Characteristics of Cloud-to-Ground Lightning Return Strokes Occurring over Land and Ocean

Abstract:

Various studies have reported differences between the characteristics of cloud-to-ground lightning return strokes occurring over land and ocean. Orville et al. [2011] used peak currents estimated by the NALDN for negative cloud-to-ground return strokes to report that their magnitudes are, on average, larger over the ocean than over land. This observation was confirmed by Hutchins et al. [2013] and Said et al. [2013]. However, this discrepancy in peak current magnitudes has not been found for positive return strokes over land and ocean [Cummins et al., 2005; Orville et al., 2011].

Nag and Rakov [2014] reported that, for positive return strokes and propagation over relatively long distances (ranging from about 10 to 160 km) over land, the peak electric field derivative (dE/dt) is considerably smaller and the dE/dt half-peak width is much longer than the values reported in the literature [Cooray et al., 2004] for the case of propagation over salt water. Interestingly, Nag and Rakov’s values are comparable to those reported by Heidler and Hopf [1998] for propagation over a few kilometers over land, for which propagation effects due to finitely conducting soil were expected to be relatively small. This implies that there may be a discrepancy between the values of peak electric field derivative and dE/dt half-peak width for positive return strokes occurring over land versus salt water related to the source, as opposed to propagation effects. On the other hand, Cummins et al. [2005] examined U.S. NLDN reported risetimes of both positive and negative first strokes and found them to be similar for lightning over land and ocean.

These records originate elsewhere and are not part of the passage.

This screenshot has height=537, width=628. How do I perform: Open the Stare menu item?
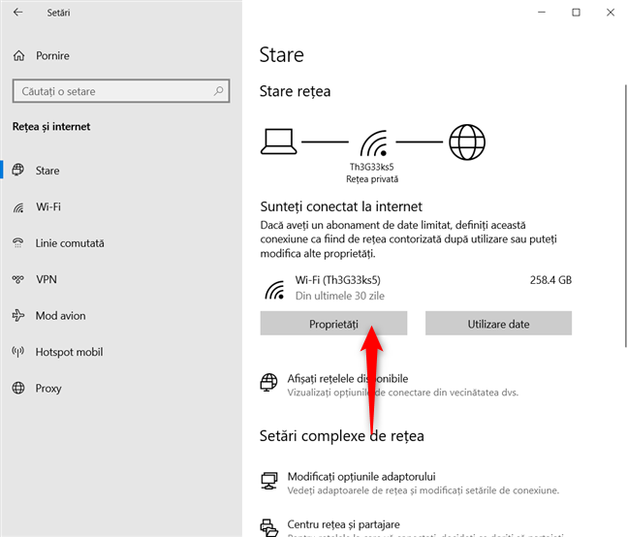[x=47, y=171]
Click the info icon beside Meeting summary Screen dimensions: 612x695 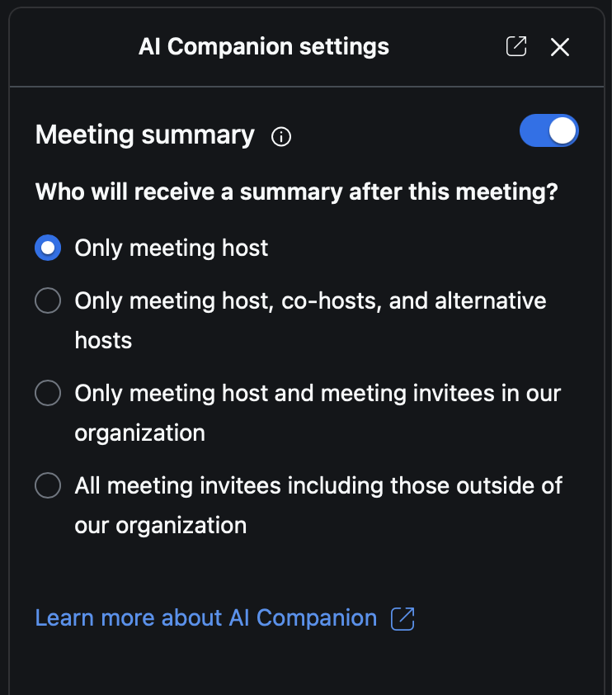click(281, 136)
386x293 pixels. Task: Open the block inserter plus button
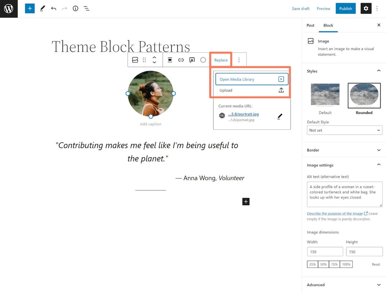pyautogui.click(x=30, y=8)
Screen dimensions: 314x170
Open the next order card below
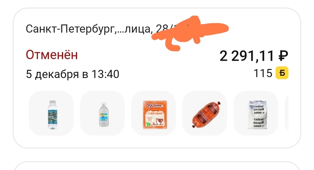[157, 166]
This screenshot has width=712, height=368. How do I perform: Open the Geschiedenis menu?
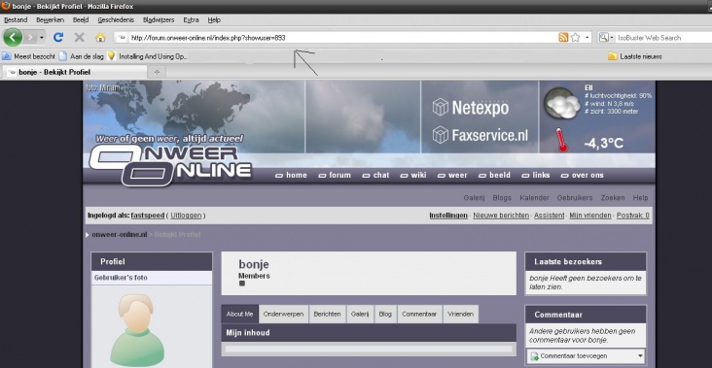tap(116, 20)
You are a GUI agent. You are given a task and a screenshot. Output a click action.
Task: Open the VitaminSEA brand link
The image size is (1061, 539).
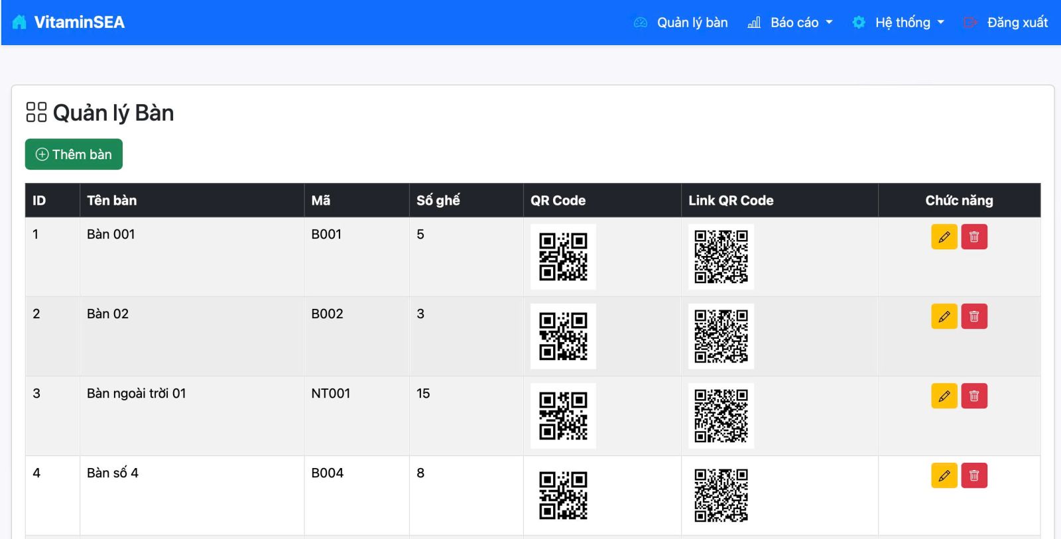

In this study, we examine magnetic field risetimes and estimated peak currents of return strokes measured by NLDN sensors located close to the coastline for lightning occurring over land and ocean. For “oceanic” return stroke magnetic fields propagating over ocean and several tens of kilometers over relatively high conductivity (>10 mS/m) soil, risetimes were found to be similar to those for land-based return stroke magnetic fields propagating several tens of kilometers over relatively high conductivity soil. We will discuss the significance of these results and examine (via modeling) possible reasons for apparent differences between the characteristics of cloud-to-ground lightning over land and ocean.